Eu estava atravessando a ponte, indo almoçar em Niterói, cabelo hidratado, lindo, uma vitória que precisa ser registrada, quando chegou a notícia. E eu já sabia que ia encontrar uma mesa de amigas que ama João Bosco. Pronto. O almoço ganhou trilha sonora antes mesmo da entrada.
A União Brasileira de Compositores vai entregar a Medalha UBC a João Bosco, no dia 1º de setembro, na Casa UBC, no Rio. Aos 80 anos e em plena atividade, o compositor será celebrado numa cerimônia com direção musical de Julinho Teixeira e participações de Pedro Luís, Badi Assad, Laura de Castro, Juliana Linhares e Joyce Alane.

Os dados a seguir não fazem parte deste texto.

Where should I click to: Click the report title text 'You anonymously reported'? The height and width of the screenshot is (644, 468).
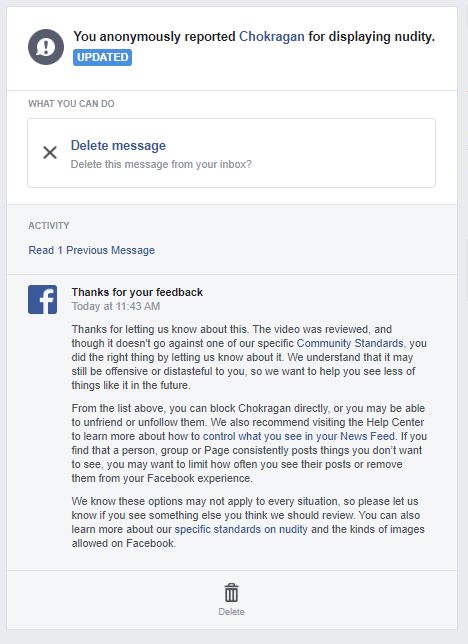(x=154, y=37)
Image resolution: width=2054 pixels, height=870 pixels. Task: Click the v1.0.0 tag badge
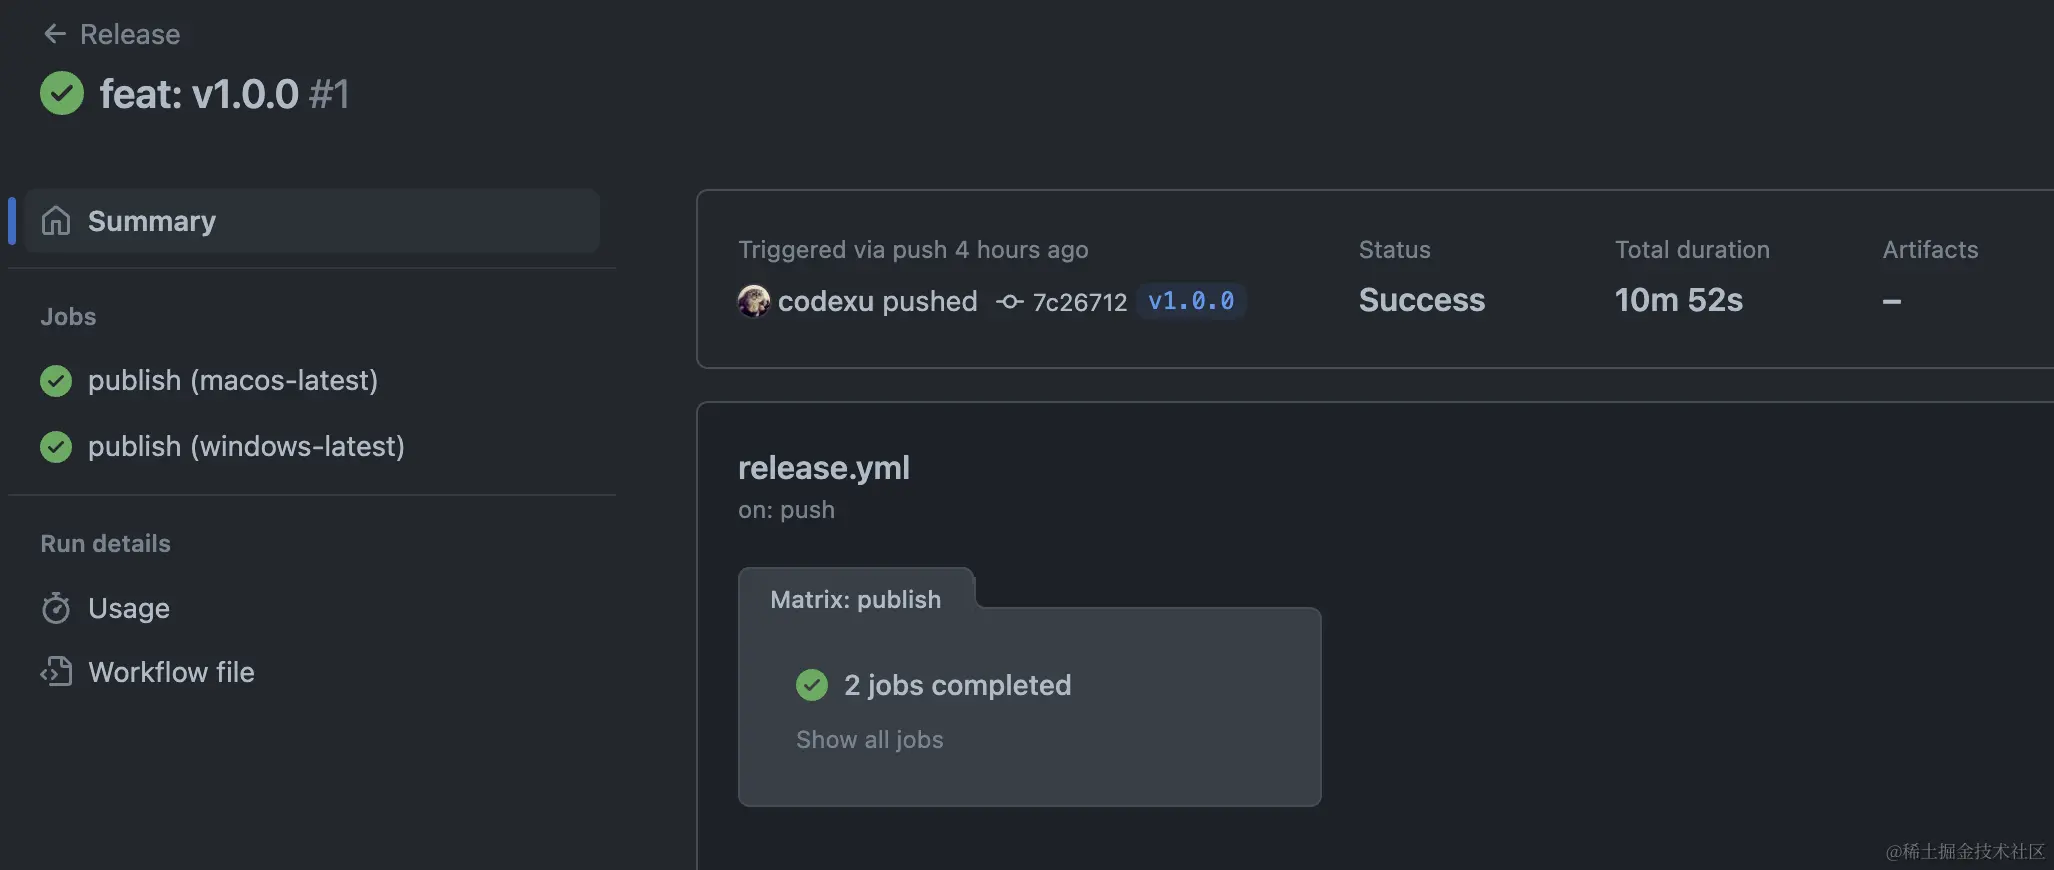[1191, 301]
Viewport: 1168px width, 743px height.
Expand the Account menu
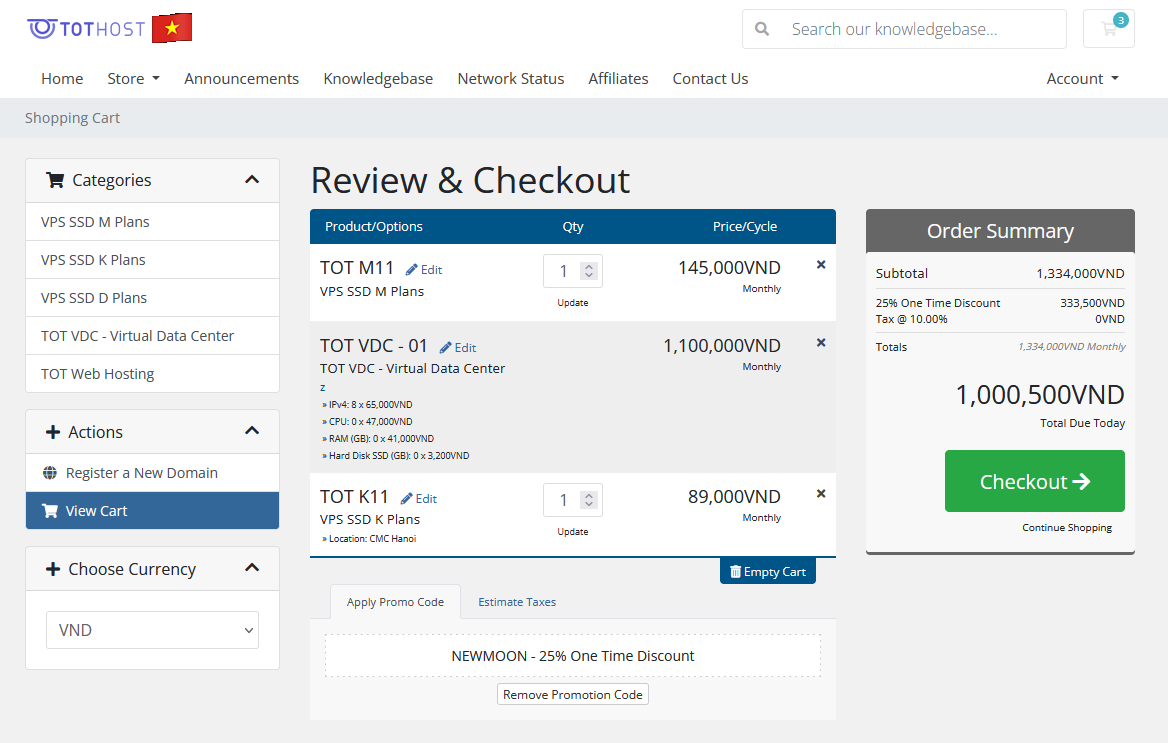[1082, 79]
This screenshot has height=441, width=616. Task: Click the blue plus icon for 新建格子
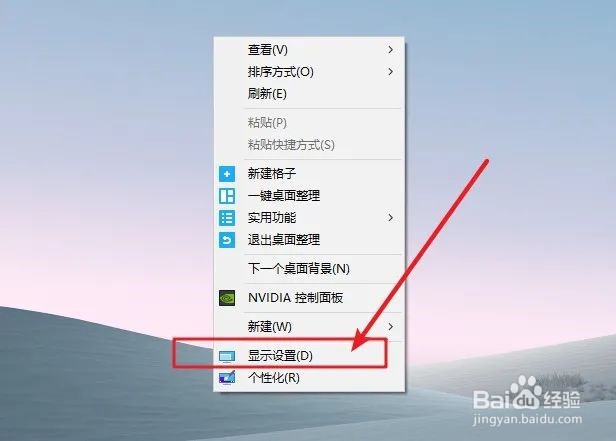227,174
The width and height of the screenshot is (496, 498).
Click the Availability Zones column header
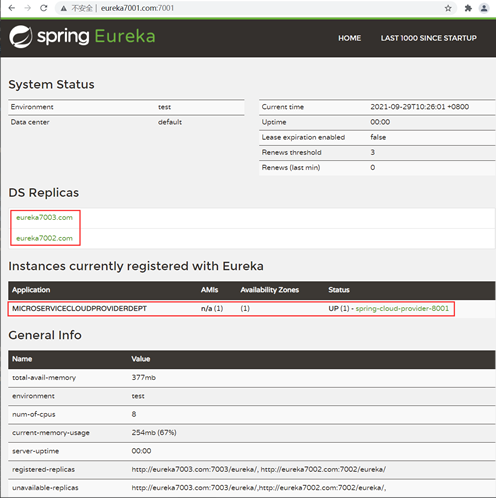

E olha os números desse homem, minha filha: segundo os dados do Ecad divulgados pela UBC, são 365 obras musicais e 749 gravações cadastradas. “O bêbado e a equilibrista”, parceria com o eterno Aldir Blanc, lidera entre suas músicas mais tocadas nos últimos cinco anos. Elis Regina, sozinha, tem 66 canções dele gravadas e cadastradas.
João ainda lançou em julho a primeira parte de “Amigos Novos e Antigos – João Bosco 80”, projeto de 17 faixas que reúne nomes como Chico Buarque, Caetano Veloso, Zeca Pagodinho, Mart’nália, Anitta, Ivete Sangalo e Hamilton de Holanda.
E eu já sei como esse almoço em Niterói vai terminar: alguém vai falar de João, outra vai lembrar uma música, outra vai puxar Aldir Blanc e acabou. A gente vai pedir o café discutindo qual é a melhor canção de João Bosco, uma discussão completamente inútil porque ninguém naquela mesa vai conseguir escolher uma só.